- **Entries provided**:
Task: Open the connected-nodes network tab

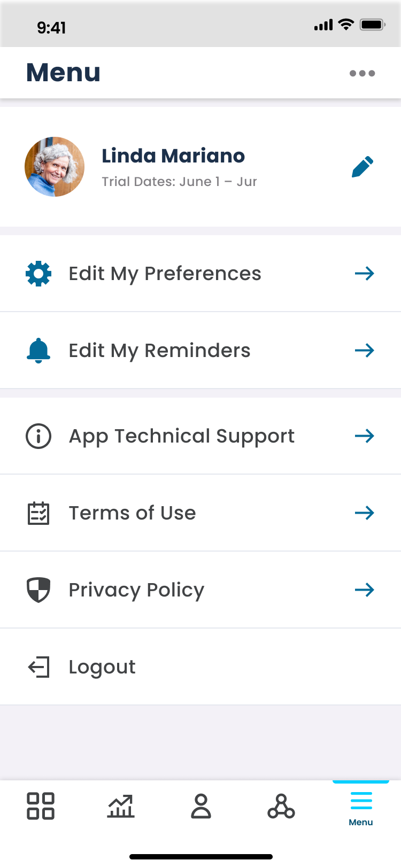Action: tap(281, 806)
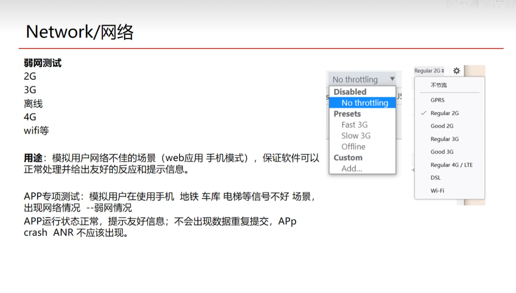Expand the No throttling dropdown arrow
Image resolution: width=516 pixels, height=293 pixels.
click(392, 79)
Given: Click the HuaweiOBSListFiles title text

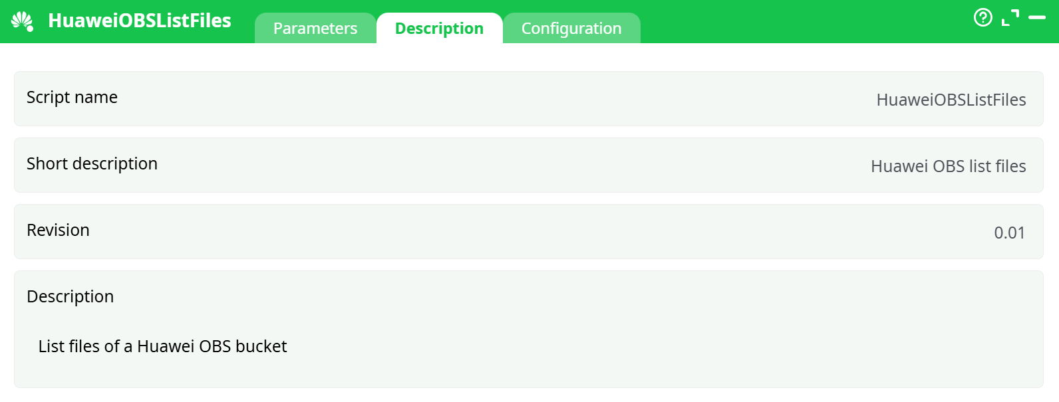Looking at the screenshot, I should [140, 21].
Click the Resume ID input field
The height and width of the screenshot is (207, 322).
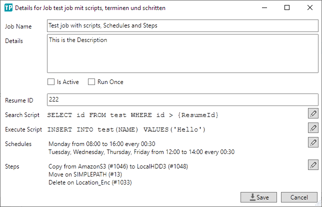(183, 100)
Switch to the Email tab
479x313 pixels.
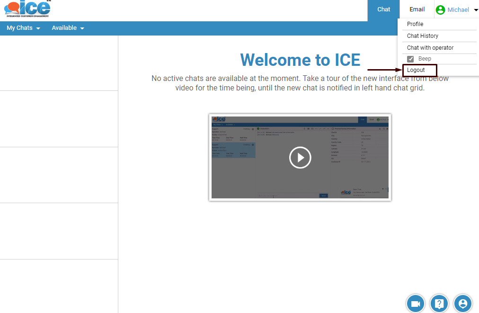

- **Goal of the exercise**: Give every record again without changing a word. Exclude the pictures.

- **Answer for the task**:
Task: Open the connected-nodes network tab

Action: tap(281, 806)
Expand the No throttling dropdown arrow
Image resolution: width=516 pixels, height=293 pixels.
click(392, 79)
Given: Click the HuaweiOBSListFiles title text

Looking at the screenshot, I should [140, 21].
Click the Resume ID input field
The height and width of the screenshot is (207, 322).
(183, 100)
Switch to the Email tab
479x313 pixels.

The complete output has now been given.